As a historically cash-rich industry, pharma has long had the freedom to hire at will, often from within, but bold new business models coupled with drives towards efficiency are rapidly changing talent needs. The traditional approach to managing skill shortages has been to draft in expertise with little consideration to cost. While this strategy has worked well in the past, at a time when those hiring may well be concurrently overseeing exercises in downsizing elsewhere in the business, it seems nonsensical not to explore more thoroughly the possibility of cross-training existing employees.
The staffing challenges facing the pharmaceutical industry are deep rooted and complex. Many stem from the fact that business structures have historically been typically very rigid, with individual departments working largely in silos, often with no ‘helicopter view’ of talent across an organisation. In addition, as there are few distinct differentiators between individual organisations in terms of EVP and employer branding, talent attraction strategies can lack clout. Add to that the fact that pharma industry HR and hiring teams can sometimes struggle to understand shifting, complex skill sets and opportunities to be gained in terms of ‘growing your own’ talent, reskilling, relocating or working more flexibly, and it is no wonder that there is much to be gained by taking a more strategic approach to workforce planning.
Redeploying staff, either to different geographies or therapeutic areas, is one way that pharma companies may be able to gain a real advantage over their competitors. Cross-training staff also has the added benefit of creating a more agile, efficient and collaborative workforce, as well as acting as a strong defence against ‘irreplaceable’ employees. Other sectors are already recognising the benefits of cross-training professionals. For example, a recent report from The Energy Institute and Deloitte has found that, in light of a looming retirement cliff, 70 per cent of energy companies do not have sufficient leadership talent to meet future challenges. It subsequently recommends that companies in the field re-skill and cross-train existing staff to combat the decline in scientific, engineering and technical (SET) skills.
Within pharma, emerging markets in particular - which suffer from little depth of talent - could most benefit from enhanced student hiring and leadership development programmes alongside exercises in cross training. The costs involved with traditional three-year secondments and ‘tours of duty’ could be significantly trimmed if specialist skill shortages were addressed long-term by growing and better redeploying talent within an organisation.

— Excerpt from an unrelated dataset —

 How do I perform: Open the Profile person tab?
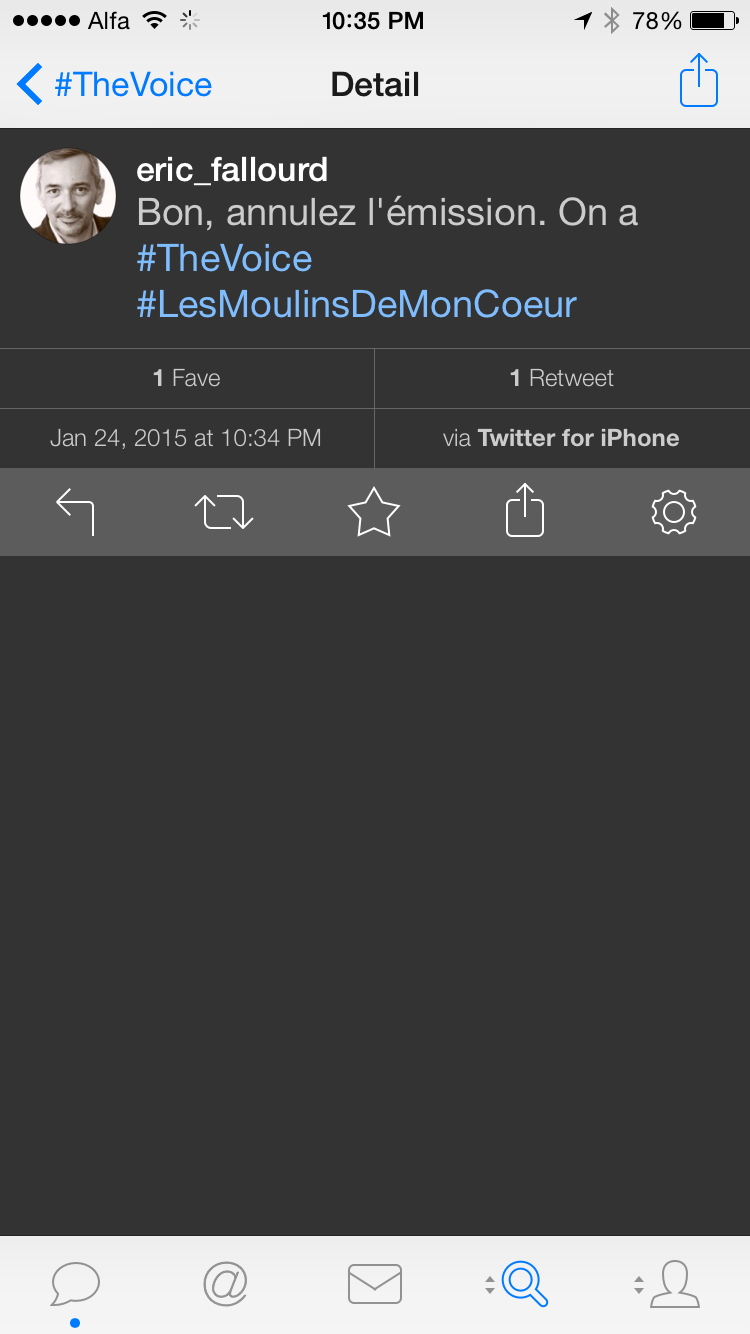pos(674,1284)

In order to implement effective workforce planning strategies, organisations must first gain an impressionistic view of existing talent. Talent and resourcing strategies must stem from an initial understanding of supply and demand. With this in mind, it is astounding how many organisations do not utilise workforce analytics at even the most basic level. For example, even large organisations can be guilty of failing to determine what percentage of their senior leadership team are eligible for retirement in the coming years. In order to build effective, 12, 36 and 60 month plans, pharma companies must not only predict future needs, but also how they plan to fulfil them.
By collecting hard statistics on what skills and expertise a company already has in-situ, and cross referencing this with the talent they are likely to lose in the near future, organisations can map talent across the business. Only by doing this, can firms identify possible opportunities to cross-train, and reap the associated benefits, not only in terms of cost, but also productivity.